##### EXCERPTED TEXT
Corina Enache, co-host of The Human Show, our media partner, interviewed Professor Sarah Pink. You can listen to the podcast here. What follows is an edited version of their conversation.

Update (1 July): Sarah, who was a keynote, is now unable to attend as she’s had to cut short her trip to Europe in October due to family commitments in her home city of Melbourne, and therefore will not be joining us this year.

Tell us about yourself

I’m originally an anthropologist. My Masters degree was in Visual Anthropology at Manchester University where I learned ethnographic film-making. The programme has completely shaped my career, as an applied anthropologist, as a design anthropologist because video and ethnographic documentary remains at the core of a lot of my practice as a researcher. After that I did a PhD in Anthropology. My research was on women and bullfighting in Southern Spain. It was a fantastic project and very valuable for me in terms of the experiences it gave me in learning how to be an anthropologist but also learning how to be an interdisciplinary anthropologist because at that stage I had already started to do a lot of research using photography, I was already trained in ethnographic film-making, and at that point my work really started to cross over with sociology a lot more as well.

In my whole career I have never worked as an anthropologist in an anthropology department.

On the Emerging Technologies Research Lab

I am currently the Director of the Emerging Technologies Research Lab at Monash University in Australia. I am based 50% in Information Technology and 50% in Design. For me that’s a very privileged position to be in and my lab also is across those two facilities so half of the people who work in the Lab are based in IT and half of the people are based in Design.

We are developing a lab that focuses on emerging technologies in relation to the latest developments that are being explored in IT and technology design but also working in relation to design and design practice and through that to also be connected to arts practice and architecture.

We work in a truly interdisciplinary environment, which, as far as I’m concerned, is fundamental if we are to have impact as anthropologists.

My colleagues in the Lab are a sociologist, a geographer, a design anthropologist, and another anthropologist so we work in a truly interdisciplinary environment. As far as I’m concerned that is fundamental if we are to have impact as anthropologists working in a context where our work goes across academic scholarship.

We believe in the highest quality academic scholarship and applied practice as well so our work is interventional, industry-focussed, public and community focussed (we work with all kinds of different organisations). But, as far as I’m concerned, if we want to do really good work, the impacts in organisations and in the wider society and the wider context, we need to work on that as theoretical social scientists as well. That complex theoretical methodological, analytical work that actually enables us to contribute insights that anthropologists who work only in industry don’t have the time and the capacity to actually work on in the same way.

On futures anthropology

Design anthropology is not new at all, it’s been happening for quite a long time. There’s a particularly interesting and exciting design anthropology, which I associate with Danish design anthropology tradition, which has been led by people like Rachel Charlotte Smith, Ton Otto, and Wendy Gunn [see their edited collection, Design Anthropology], and I love the work of all of those scholars, and I’ve collaborated with some of them as well.
##########
##### MATERIAL
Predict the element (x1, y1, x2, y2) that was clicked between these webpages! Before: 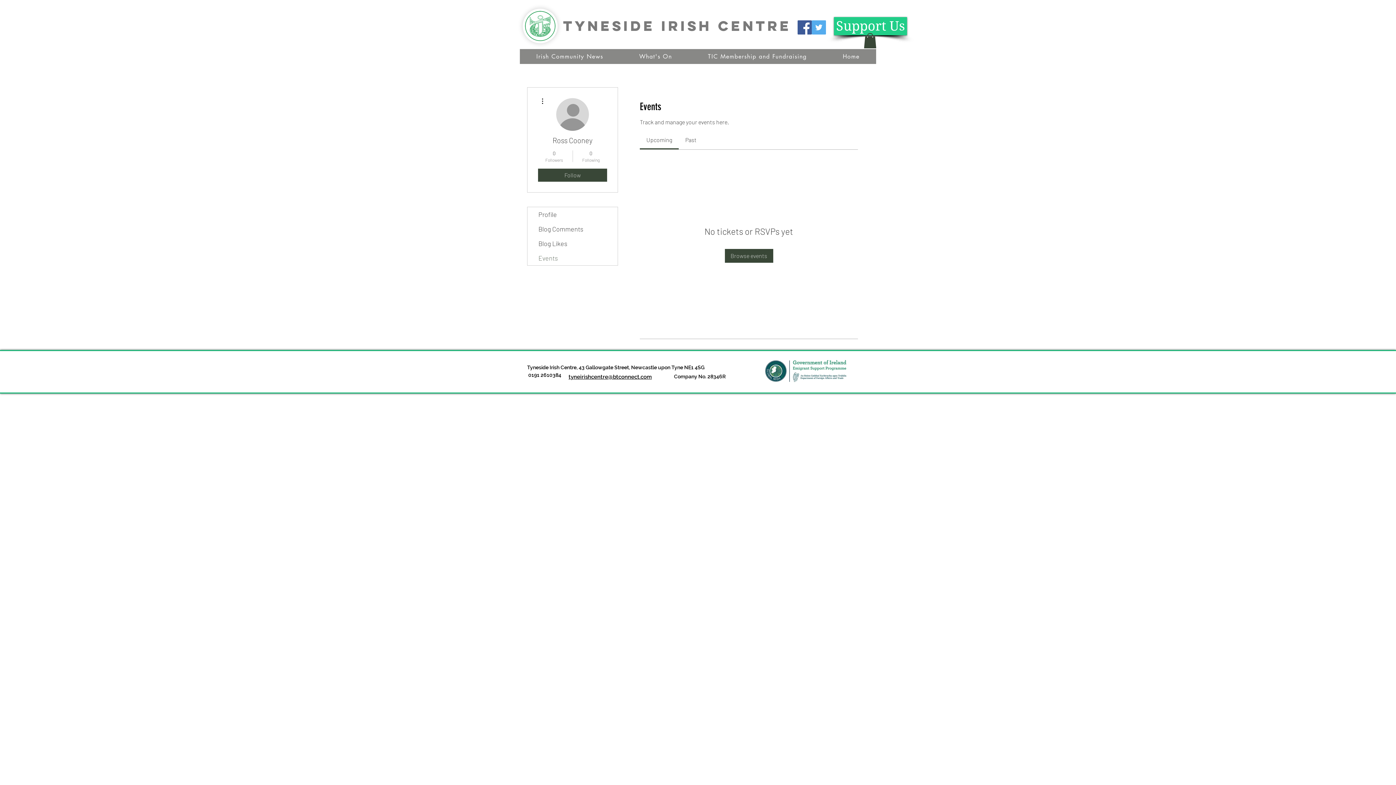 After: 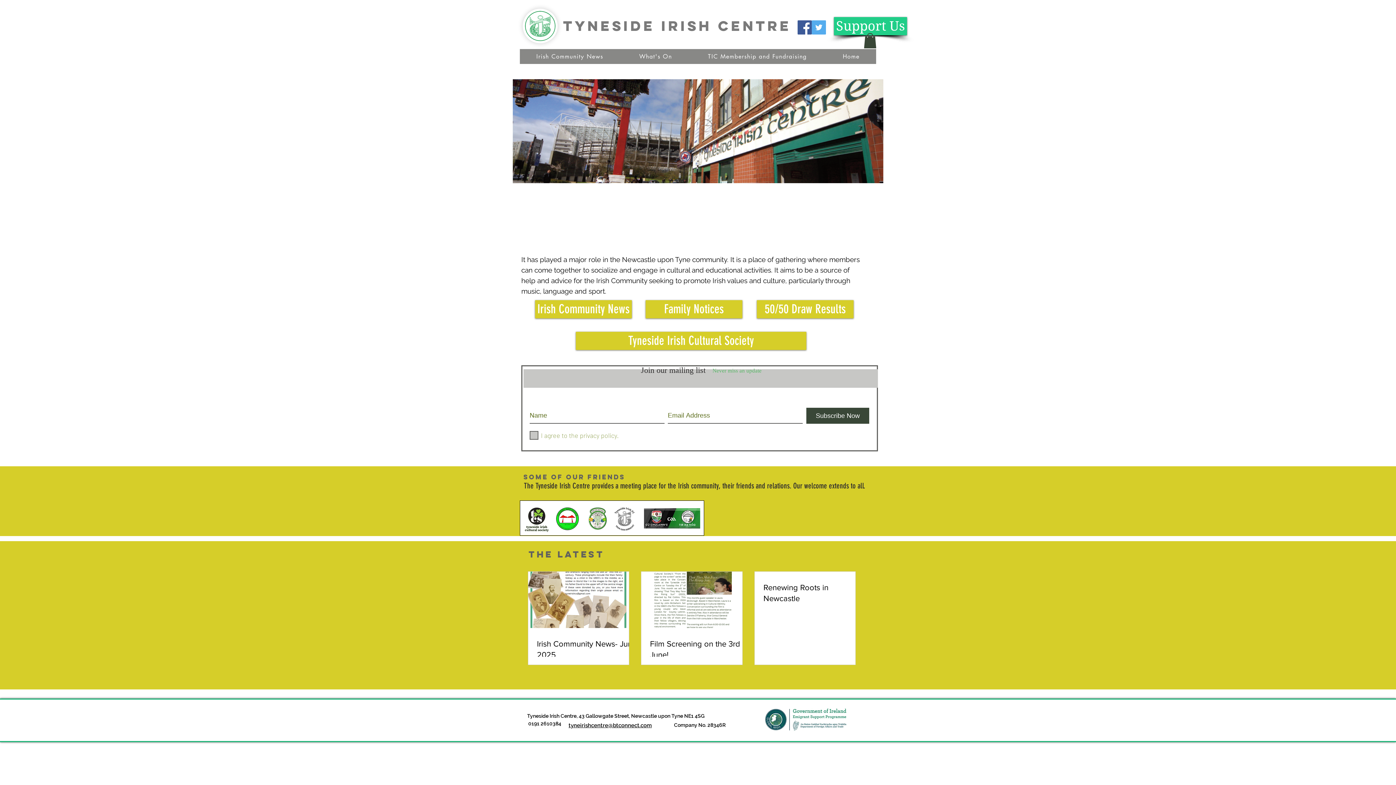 Action: label: Browse events bbox: (724, 249, 773, 263)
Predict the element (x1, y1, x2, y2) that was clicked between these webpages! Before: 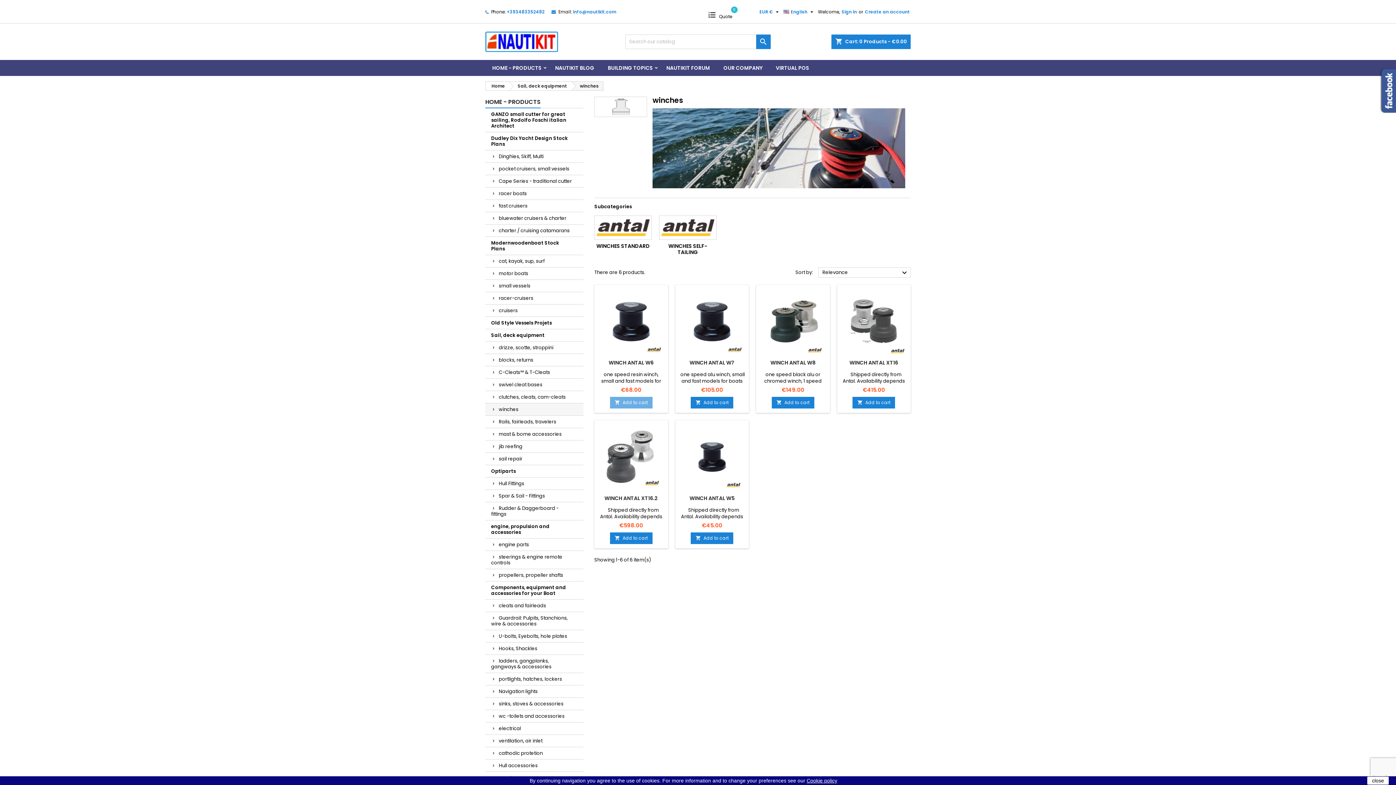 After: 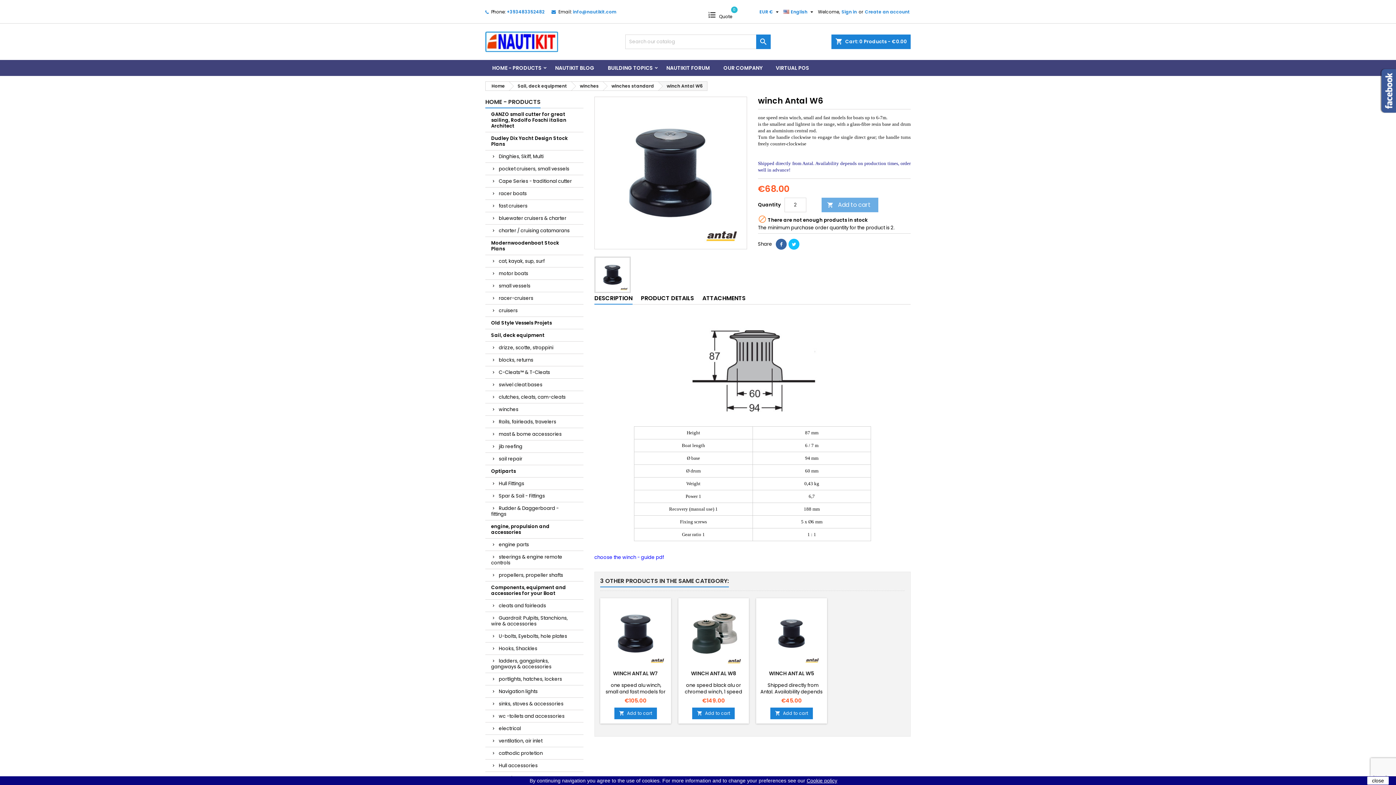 Action: bbox: (608, 359, 653, 366) label: WINCH ANTAL W6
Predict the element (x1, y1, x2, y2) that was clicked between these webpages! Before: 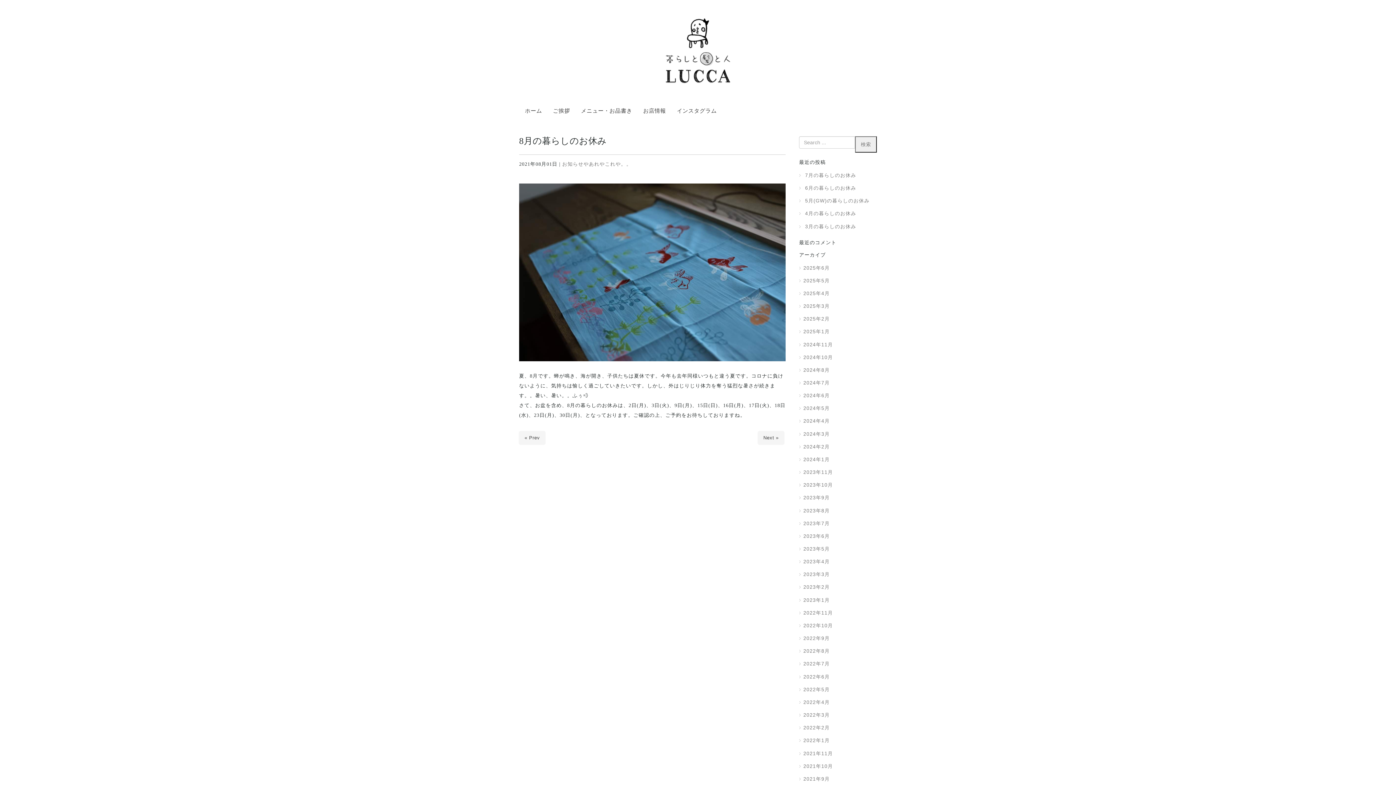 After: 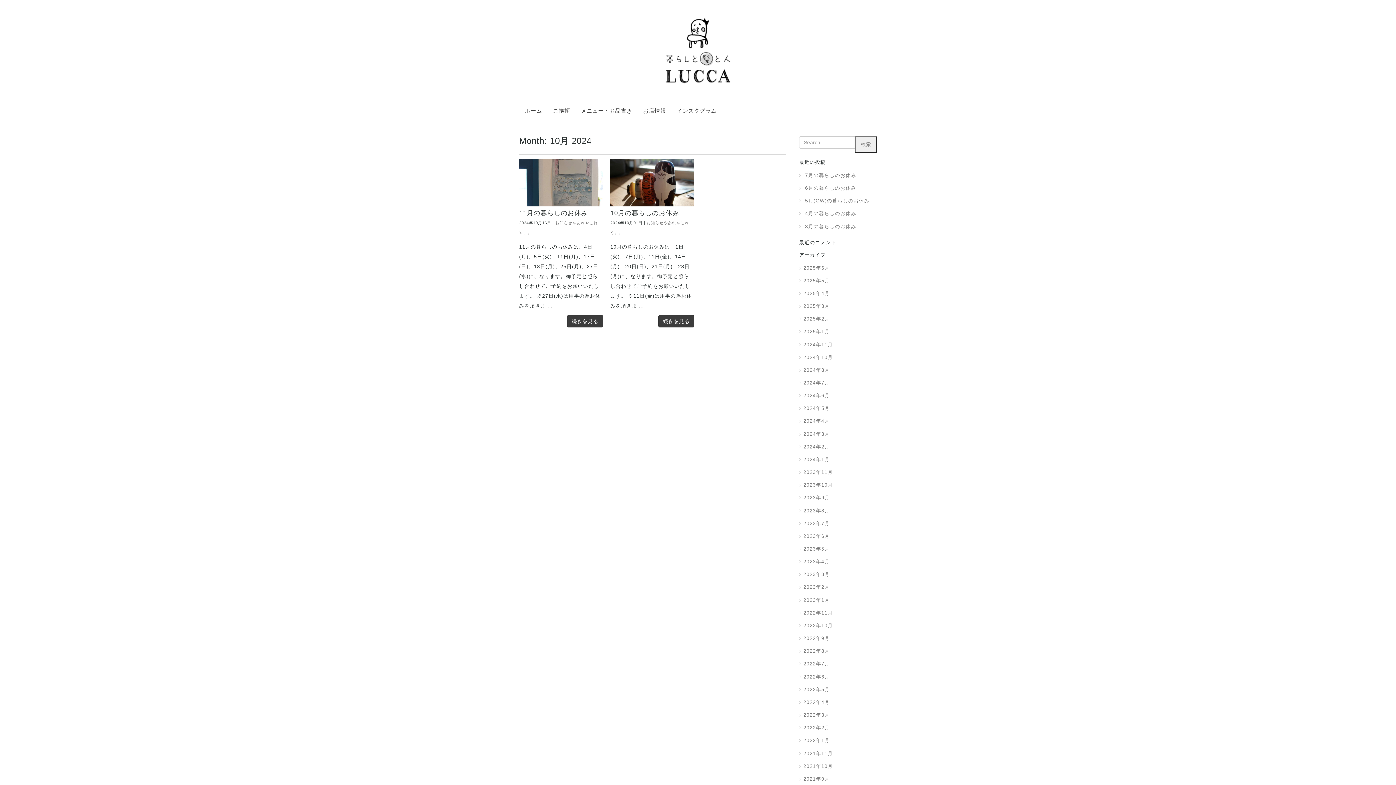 Action: bbox: (803, 354, 833, 360) label: 2024年10月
##########
> _GOAL_
According to the interview with Professor Sarah Pink, what did her PhD research focus on? The listing has no connection to the interview with Professor Sarah Pink.

> _SOLUTION FOR THIS TASK_
Her PhD research focused on women and bullfighting in Southern Spain.